One promising approach involves the use of PEEP-adjusted PaO₂/FiO₂ ratio: (P/FP) or SpO₂/FiO₂ (S/FP) ratios. These indices account for the level of positive end-expiratory pressure (PEEP) applied during ventilation, which plays a critical role in maintaining alveolar recruitment and optimizing oxygenation. P/FP is calculated by dividing the traditional PaO₂/FiO₂ ratio by the applied PEEP and then multiplying the result by a correction factor of 10. The same concept can be used for S/FP calculation. This formula adjusts for the contribution of PEEP to oxygenation, reflecting the interaction between alveolar recruitment and gas exchange efficiency [49]. Some authors used the ROX index calculated as SpO₂/FiO₂ ratio/respiratory rate as an indicator of the severity of respiratory failure in patients with ARDS receiving non invasive ventilation. Given its ease of bedside calculation, the ROX index represents a promising area of research for future ARDS definitions, potentially complementing current criteria [50,51].

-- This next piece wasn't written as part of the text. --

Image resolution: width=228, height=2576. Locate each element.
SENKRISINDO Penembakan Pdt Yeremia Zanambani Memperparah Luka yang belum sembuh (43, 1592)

For research purposes, several authors have emphasized the importance of integrating advanced physiological and imaging-based parameters into ARDS definitions [52,53]. These include measures of pulmonary vascular permeability, lung weight, and aeration. Pulmonary vascular permeability, which quantifies endothelial injury and capillary leak, is a direct indicator of the inflammatory and edematous processes underlying ARDS [54]. Ranieri and colleagues have argued that incorporating such measures could help distinguish ARDS from other causes of hypoxemic respiratory failure and offer a more refined characterization of disease severity [35]. Similarly, the assessment of lung weight and aeration through advanced imaging techniques, such as computed tomography (CT) or magnetic resonance imaging (MRI), provides valuable insights into the extent of alveolar flooding and consolidation. These parameters not only improve the reliability of severity stratification but also enable clinicians to assess therapeutic responses with greater accuracy [44].

6. Conclusions

In summary, the development of ARDS diagnostic criteria and management strategies represent a significant effort to improve patient outcomes by adapting approaches to individual and contextual needs. The inclusion of non-invasive respiratory support tools, such as HFNC and NIV, in the broader definition of ARDS acknowledge their crucial role in modern clinical practice, particularly in resource-limited settings and during global health crises, like occurred for the COVID-19 pandemic. While these advancements improve diagnostic inclusivity and accessibility, they also bring challenges, such as potential overdiagnosis and variability in diagnostic tools like SpO₂/FiO₂ ratios and lung ultrasound. Future perspectives in ARDS research and management point towards integrating advanced physiological indices, imaging modalities, and personalized approaches to refine diagnosis and stratify disease severity.